SSIM implementation #1988

MatthiasLen · 2023-08-08T11:30:42Z

MatthiasLen
Aug 8, 2023

Hi all,

is the SSIM implementation src/torchmetrics/functional/image/ssim.py really stable ?

For Gaussian Kernel and small sigmas, e.g. sigma=0.2, we can have 2D kernel size [1,1] or 3d kernel size [1,1,1], which leads to padding values of 0, see Line 127ff

    pad_h = (gauss_kernel_size[0] - 1) // 2
    pad_w = (gauss_kernel_size[1] - 1) // 2

This on the other hand leads to degenerate tensors in Line 166 ff

    if is_3d:
        ssim_idx = ssim_idx_full_image[..., pad_h:-pad_h, pad_w:-pad_w, pad_d:-pad_d]
    else:
        ssim_idx = ssim_idx_full_image[..., pad_h:-pad_h, pad_w:-pad_w]
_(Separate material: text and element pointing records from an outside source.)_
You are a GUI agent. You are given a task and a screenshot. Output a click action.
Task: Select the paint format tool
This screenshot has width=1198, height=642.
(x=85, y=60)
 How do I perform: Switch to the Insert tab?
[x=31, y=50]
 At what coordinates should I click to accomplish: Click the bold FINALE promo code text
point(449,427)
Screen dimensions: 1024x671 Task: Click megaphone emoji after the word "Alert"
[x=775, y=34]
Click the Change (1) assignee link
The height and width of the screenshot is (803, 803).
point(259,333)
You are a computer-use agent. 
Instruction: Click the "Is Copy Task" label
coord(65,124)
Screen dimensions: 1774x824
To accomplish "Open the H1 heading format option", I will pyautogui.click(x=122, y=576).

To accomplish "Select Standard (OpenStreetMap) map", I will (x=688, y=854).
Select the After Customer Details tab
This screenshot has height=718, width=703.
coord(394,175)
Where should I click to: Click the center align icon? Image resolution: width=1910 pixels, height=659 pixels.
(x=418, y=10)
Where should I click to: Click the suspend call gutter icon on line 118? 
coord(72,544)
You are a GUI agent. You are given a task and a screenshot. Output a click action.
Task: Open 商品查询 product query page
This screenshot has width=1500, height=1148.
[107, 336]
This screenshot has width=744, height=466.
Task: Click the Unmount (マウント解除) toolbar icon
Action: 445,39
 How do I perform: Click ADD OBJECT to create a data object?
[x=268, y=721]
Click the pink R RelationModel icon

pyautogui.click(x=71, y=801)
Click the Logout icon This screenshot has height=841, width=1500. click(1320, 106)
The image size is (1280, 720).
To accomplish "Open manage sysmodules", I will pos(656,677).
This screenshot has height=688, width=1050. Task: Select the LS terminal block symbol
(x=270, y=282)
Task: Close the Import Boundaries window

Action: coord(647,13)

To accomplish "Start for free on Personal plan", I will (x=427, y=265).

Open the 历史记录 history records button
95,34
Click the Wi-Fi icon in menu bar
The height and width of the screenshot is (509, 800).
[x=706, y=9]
due to empty slicing (0:-0) and finally to NaN values in the return statement

    return ssim_idx.reshape(ssim_idx.shape[0], -1).mean(-1)

A simple solution for this would be avoiding the negative indexing , e.g. modifying the respective line in the following manner

        s = ssim_idx_full_image.shape
        ssim_idx = ssim_idx_full_image[..., pad_h:s[-3]-pad_h, pad_w:s[-2]-pad_w, pad_d:s[-1]-pad_d]

Similarly for large sigmas (i.e. large kernels) the removal of padding as implemented in Line 166ff can lead in the aforementioned setting to NaN values. A sufficient condition that it works would be for example

assert 2* pad_h < target.shape[2]
assert 2* pad_w < target.shape[3]
assert 2* pad_d < target.shape[4]

This is due to the fact that the valid convolution in Line 149 eats up the padding and afterwards a margin of size padding is again removed in Line 166 ff. Is this the intended behaviour ? In first oder, this appreas to be a complicated variant of directly applying a valid convolution to the unpadded tensor.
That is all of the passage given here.